__READING TEXT__
+ + + +
Andrej Borsenkow wrote:

> > Andrej Borsenkow wrote:
> >
> > > > I don't need to point out that `while true; do gzip ...; done' is not
> > > > expected to be ^C'able again, do I? Maybe we should document this?
> > > > (Together with the ^Z/fg/^C-trick?)
> > >
> > > It does not work. I can suspend *and* kill 'while true; do gzcat
> > -f; done'. But
> > > after I suspend and resume it, I can neither kill nor suspend it again.
> >
> > Hm, it worked for me with `zcat ... >/dev/null'. But this patch might
> > also have an effect on this (because of this sub-shell-pgrp thing).
> 
> Yes, now it works as described. No way to kill loop with gzcat before ^Z; ant
> two ^C's after that (I forgot, are two ^C's expected? Or was it supposed to be
> only one?).
+ + + +
__INFORMATION PROVIDED__
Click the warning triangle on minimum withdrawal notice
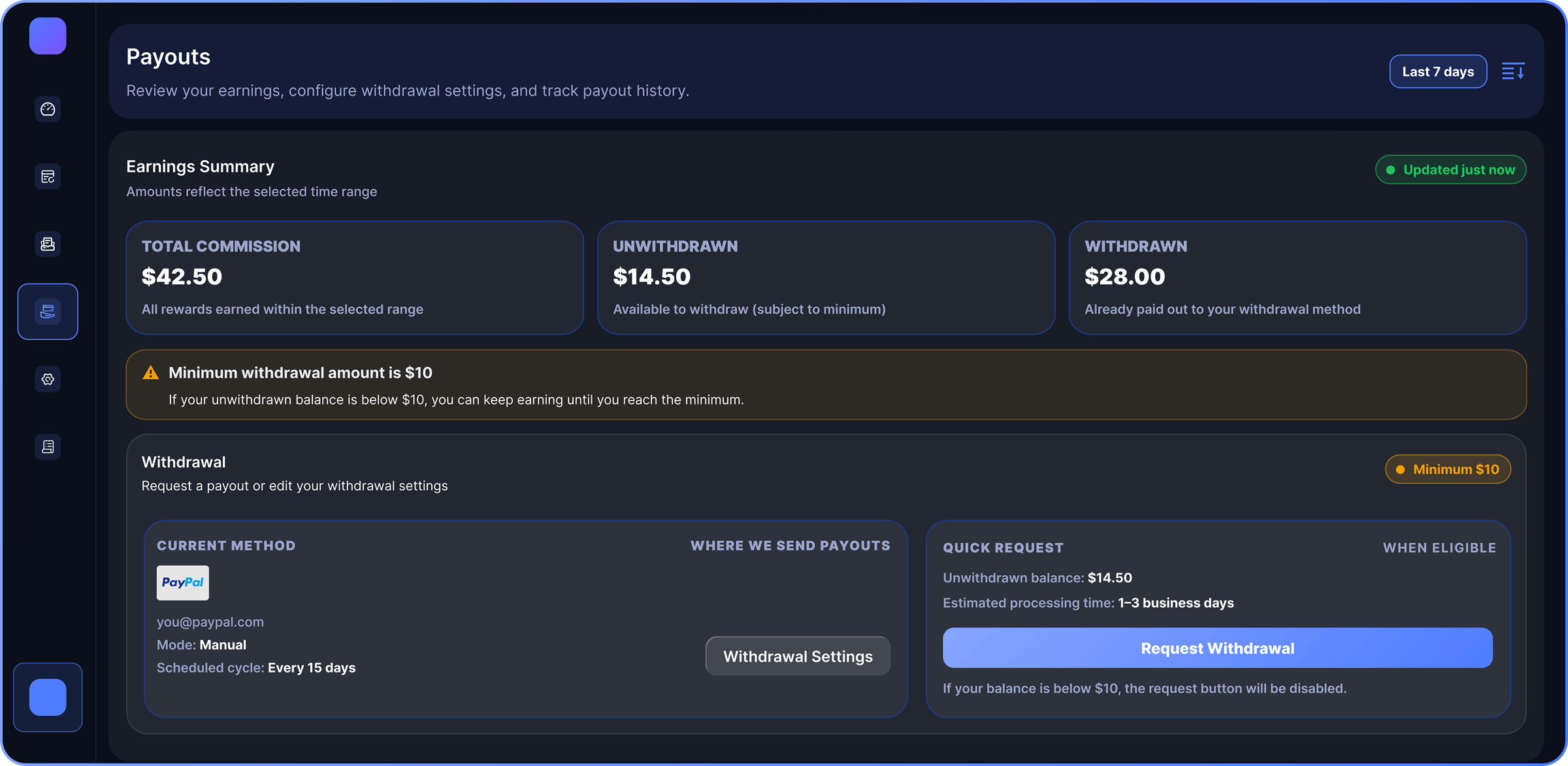The image size is (1568, 766). 150,372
+ + + +
Please write out the mailing-list excerpt about stopping a shell loop with ^C and ^Z in full, with every character and line break unchanged. The lines above come from a different source than the mailing-list excerpt.

__RIGHT ANSWER__
Andrej Borsenkow wrote:

> > Andrej Borsenkow wrote:
> >
> > > > I don't need to point out that `while true; do gzip ...; done' is not
> > > > expected to be ^C'able again, do I? Maybe we should document this?
> > > > (Together with the ^Z/fg/^C-trick?)
> > >
> > > It does not work. I can suspend *and* kill 'while true; do gzcat
> > -f; done'. But
> > > after I suspend and resume it, I can neither kill nor suspend it again.
> >
> > Hm, it worked for me with `zcat ... >/dev/null'. But this patch might
> > also have an effect on this (because of this sub-shell-pgrp thing).
> 
> Yes, now it works as described. No way to kill loop with gzcat before ^Z; ant
> two ^C's after that (I forgot, are two ^C's expected? Or was it supposed to be
> only one?).